O deputado federal Airton Faleiro (PT-PA) disse que o governo Bolsonaro tem feito ataques ao legislativo que refletem principalmente na vida das populações indígenas.

 “Eu diria que de genocídio em genocídio os inimigos dos povos idígenas tentam seu extermínio. Não vão conseguir” E convidou para o evento Emergência Amazônica, contra tentativa de acordo a portas fechadas entre governo brasileiro e americano, que acontece em 15 de abril. “Bolsonaro não tem essa legitimidade e não fala em nome da Amazônia”, disse.

O vice-coordenador do Conselho Indigena de Roraima (CIR),  EnocK Taurepang, que o importante para os indígenas não é o ouro, e sim a qualidade de vida e saúde. “Para nós, riqueza é nossas águas límpidas, nossa riqueza é ter o produto orgânico em cima da mesa. Esse modelo de política desse governo a gente não aceita”, disse. E ressaltou. “Continuaremos juntos até o fim, de mãos dadas”.

Omissão do Estado

O representante do Observatório dos Povos Indígenas isolados e de Recente Contato (Opi) Bruno Pereira denunciou o desmatamento de mais de  2 mil hectares no estado do Mato Grosso (MT) que tramita no Ministério Público Federal (MPF) há oito anos. “ Hoje grileiros e fazendeiros se aproveitam dessa oportunidade da não demarcação dessa terra”. 

Bruno Pereira contou que teme pela segurança de dois indígenas isolados que vivem no que restou da floresta no estado. “A gente sente que os dois indígenas isolados neste momento correm um grave risco quanto a sua integridade física. Eles foram sobreviventes de massacres”, disse.
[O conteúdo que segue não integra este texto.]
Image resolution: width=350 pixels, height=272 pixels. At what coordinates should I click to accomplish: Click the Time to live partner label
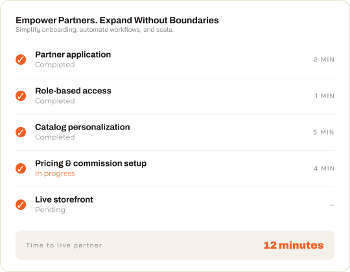click(64, 245)
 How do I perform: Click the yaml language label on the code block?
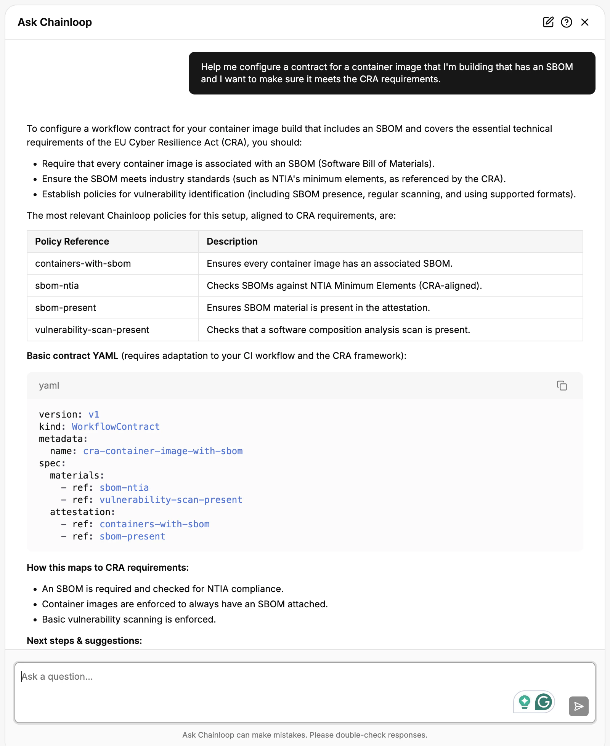[x=48, y=386]
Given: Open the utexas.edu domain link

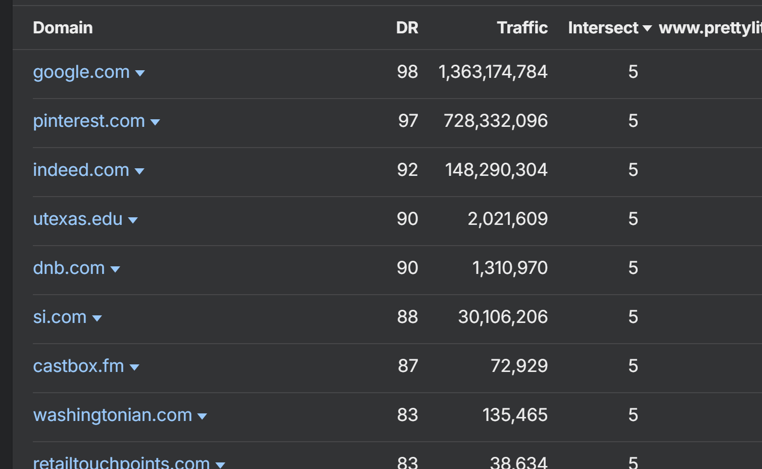Looking at the screenshot, I should click(x=78, y=219).
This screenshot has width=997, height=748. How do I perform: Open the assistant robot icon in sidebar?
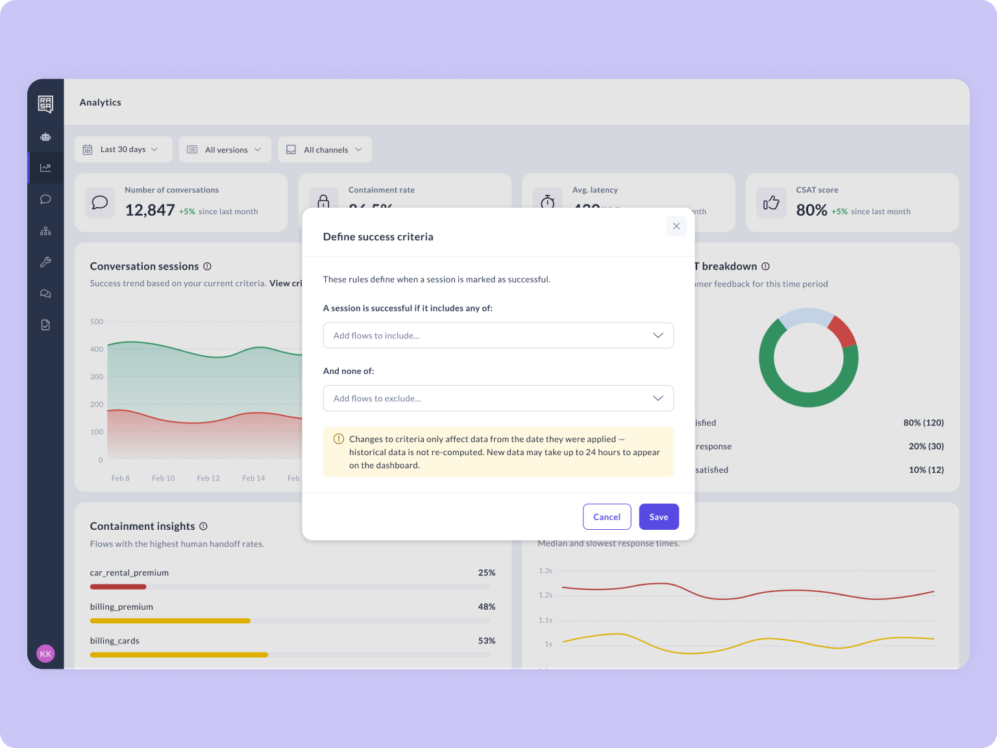[45, 137]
Para Ana Pontes, representante da Associação Brasileira de Saúde Coletiva (Abrasco), as ameaças aos povos tradicionais não vêm de hoje, são uma construção social e histórica. “O ataque aos direitos dos povos indígenas, a falta de garantias e de políticas públicas, é a omissão governamental que leva a uma vulnerabilização extrema de populações indígenas e portanto cabe a gente cobrar a responsabilidade do Estado”, explicou. 

Pandemia 

De acordo com o levantamento da Articulação dos Povos Indígenas do Brasil (Apib), atualizado nesta quinta-feira, a pandemia de covid-19 afetou 163 povos indígenas em todo país. Até o momento, foram registrados 1.034 mil vidas perdidas para a doença e mais de 52 mil contaminados.  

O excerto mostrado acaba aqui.